Discipline of Clinical Pharmacy, School of Pharmaceutical Sciences, Universiti Sains Malaysia (USM), Penang 11800, Malaysia.
Mater Sociomed. 2025;37(2):153-158. doi: 10.5455/msm.2025.37.153-158.
Severity of illness assessment tools are utilized to triage critically-ill patients and provide a valuable inputs to the healthcare provider to decide the type and intensity of treatment or interventions.
The aim of this study was to evaluate the discriminatory capabilities of Acute Physiology And Chronic Health Evaluation II (APACHE II) score in the prediction of Intensive care units (ICUs) mortality among patients with sepsis admitted to the ICU.
Records of patients with sepsis admitted to ICUs were retrospectively reviewed. Discriminatory performance of APACHE II score was assessed by using the receiver operating characteristic's (ROC's) area under the curve (AUC).

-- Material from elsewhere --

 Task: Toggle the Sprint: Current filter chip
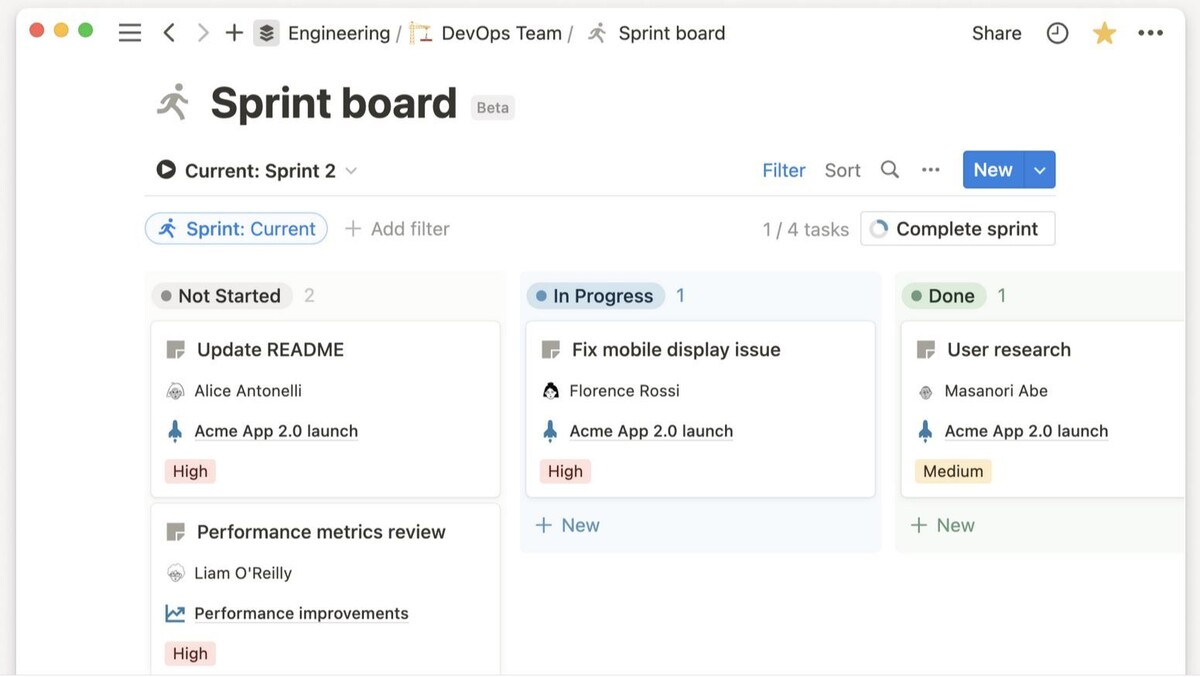tap(237, 229)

The mean±SD of APACHE II score was 27.1±8.4. APACHE II score demonstrated a very good discriminatory performance with an accuracy rate of 75% and an AUC-ROC 0.80 (95%CI: 0.74 - 0.85) at an optimal cutoff of 26. APACHE II score was found to be correlated with ICU mortality with a correlation coefficient of (0.52). ICU mortality was significantly higher in patients with APACHE II score ≥26.
This study revealed that the discriminatory performance of APACHE II score in predicting ICU mortality in patient with sepsis was very good. These findings can have potential clinical implications in the identification and management of patients with sepsis admitted to the ICU.
疾病严重程度评估工具用于对重症患者进行分诊,并为医疗服务提供者提供有价值的信息,以决定治疗或干预的类型和强度。
本研究的目的是评估急性生理与慢性健康状况评估II(APACHE II)评分在预测入住重症监护病房(ICU)的脓毒症患者ICU死亡率方面的鉴别能力。
对入住ICU的脓毒症患者的记录进行回顾性审查。通过使用受试者工作特征曲线(ROC)下的面积(AUC)来评估APACHE II评分的鉴别性能。
APACHE II评分的平均值±标准差为27.1±8.4。APACHE II评分显示出非常好的鉴别性能,在最佳截断值为26时,准确率为75%,AUC-ROC为0.80(95%CI:0.74 - 0.85)。发现APACHE II评分与ICU死亡率相关,相关系数为(0.52)。APACHE II评分≥26的患者的ICU死亡率显著更高。
本研究表明,APACHE II评分在预测脓毒症患者的ICU死亡率方面的鉴别性能非常好。这些发现可能对入住ICU的脓毒症患者的识别和管理具有潜在的临床意义。